▸ **Data shown**:

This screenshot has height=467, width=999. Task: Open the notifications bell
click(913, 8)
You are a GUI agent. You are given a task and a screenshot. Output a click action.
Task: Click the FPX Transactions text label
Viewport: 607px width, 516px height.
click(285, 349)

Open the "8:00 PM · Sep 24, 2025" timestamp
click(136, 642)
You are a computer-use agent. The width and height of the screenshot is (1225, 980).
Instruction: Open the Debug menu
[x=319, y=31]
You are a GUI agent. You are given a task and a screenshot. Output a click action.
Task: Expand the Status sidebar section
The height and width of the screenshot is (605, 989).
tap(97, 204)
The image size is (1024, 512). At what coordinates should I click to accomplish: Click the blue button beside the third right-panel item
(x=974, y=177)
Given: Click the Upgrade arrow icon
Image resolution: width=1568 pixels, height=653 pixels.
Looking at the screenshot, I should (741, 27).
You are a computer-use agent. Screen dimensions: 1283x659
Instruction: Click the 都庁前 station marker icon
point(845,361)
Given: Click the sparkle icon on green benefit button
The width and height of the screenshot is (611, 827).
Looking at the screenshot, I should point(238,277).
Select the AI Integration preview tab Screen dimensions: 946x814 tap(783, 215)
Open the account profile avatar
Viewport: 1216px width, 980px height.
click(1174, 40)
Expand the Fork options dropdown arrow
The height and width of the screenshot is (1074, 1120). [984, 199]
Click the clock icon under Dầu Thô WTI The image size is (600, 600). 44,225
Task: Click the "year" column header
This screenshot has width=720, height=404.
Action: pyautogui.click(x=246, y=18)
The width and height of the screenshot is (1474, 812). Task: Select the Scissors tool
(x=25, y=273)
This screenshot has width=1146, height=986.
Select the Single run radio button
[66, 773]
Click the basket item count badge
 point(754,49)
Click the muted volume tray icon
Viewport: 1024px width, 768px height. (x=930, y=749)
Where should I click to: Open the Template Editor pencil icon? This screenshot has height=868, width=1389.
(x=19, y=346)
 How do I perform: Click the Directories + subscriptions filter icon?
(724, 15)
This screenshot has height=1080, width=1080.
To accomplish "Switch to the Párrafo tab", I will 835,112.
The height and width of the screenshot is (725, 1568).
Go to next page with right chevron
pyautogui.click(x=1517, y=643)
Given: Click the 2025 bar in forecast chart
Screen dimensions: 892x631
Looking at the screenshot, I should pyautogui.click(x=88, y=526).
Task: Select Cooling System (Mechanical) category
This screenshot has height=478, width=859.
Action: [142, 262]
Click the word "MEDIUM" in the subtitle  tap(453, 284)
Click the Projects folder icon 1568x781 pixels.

▸ **Task statement**:
Retype all the records above without changing a word.

▸ **Final answer**:
This screenshot has height=467, width=999. Task: Open the notifications bell
click(913, 8)
You are a GUI agent. You are given a task and a screenshot. Output a click action.
Task: Click the FPX Transactions text label
Viewport: 607px width, 516px height.
click(285, 349)

Open the "8:00 PM · Sep 24, 2025" timestamp
click(136, 642)
You are a computer-use agent. The width and height of the screenshot is (1225, 980).
Instruction: Open the Debug menu
[x=319, y=31]
You are a GUI agent. You are given a task and a screenshot. Output a click action.
Task: Expand the Status sidebar section
The height and width of the screenshot is (605, 989).
tap(97, 204)
The image size is (1024, 512). At what coordinates should I click to accomplish: Click the blue button beside the third right-panel item
(x=974, y=177)
Given: Click the Upgrade arrow icon
Image resolution: width=1568 pixels, height=653 pixels.
Looking at the screenshot, I should (741, 27).
You are a computer-use agent. Screen dimensions: 1283x659
Instruction: Click the 都庁前 station marker icon
point(845,361)
Given: Click the sparkle icon on green benefit button
The width and height of the screenshot is (611, 827).
Looking at the screenshot, I should point(238,277).
Select the AI Integration preview tab Screen dimensions: 946x814 tap(783, 215)
Open the account profile avatar
Viewport: 1216px width, 980px height.
click(1174, 40)
Expand the Fork options dropdown arrow
The height and width of the screenshot is (1074, 1120). [984, 199]
Click the clock icon under Dầu Thô WTI The image size is (600, 600). 44,225
Task: Click the "year" column header
This screenshot has width=720, height=404.
Action: pyautogui.click(x=246, y=18)
The width and height of the screenshot is (1474, 812). Task: Select the Scissors tool
(x=25, y=273)
This screenshot has width=1146, height=986.
Select the Single run radio button
[66, 773]
Click the basket item count badge
 point(754,49)
Click the muted volume tray icon
Viewport: 1024px width, 768px height. (x=930, y=749)
Where should I click to: Open the Template Editor pencil icon? This screenshot has height=868, width=1389.
(x=19, y=346)
 How do I perform: Click the Directories + subscriptions filter icon?
(724, 15)
This screenshot has height=1080, width=1080.
To accomplish "Switch to the Párrafo tab", I will 835,112.
The height and width of the screenshot is (725, 1568).
Go to next page with right chevron
pyautogui.click(x=1517, y=643)
Given: Click the 2025 bar in forecast chart
Screen dimensions: 892x631
Looking at the screenshot, I should pyautogui.click(x=88, y=526).
Task: Select Cooling System (Mechanical) category
This screenshot has height=478, width=859.
Action: [142, 262]
Click the word "MEDIUM" in the subtitle  tap(453, 284)
Click the Projects folder icon 1568x781 pixels.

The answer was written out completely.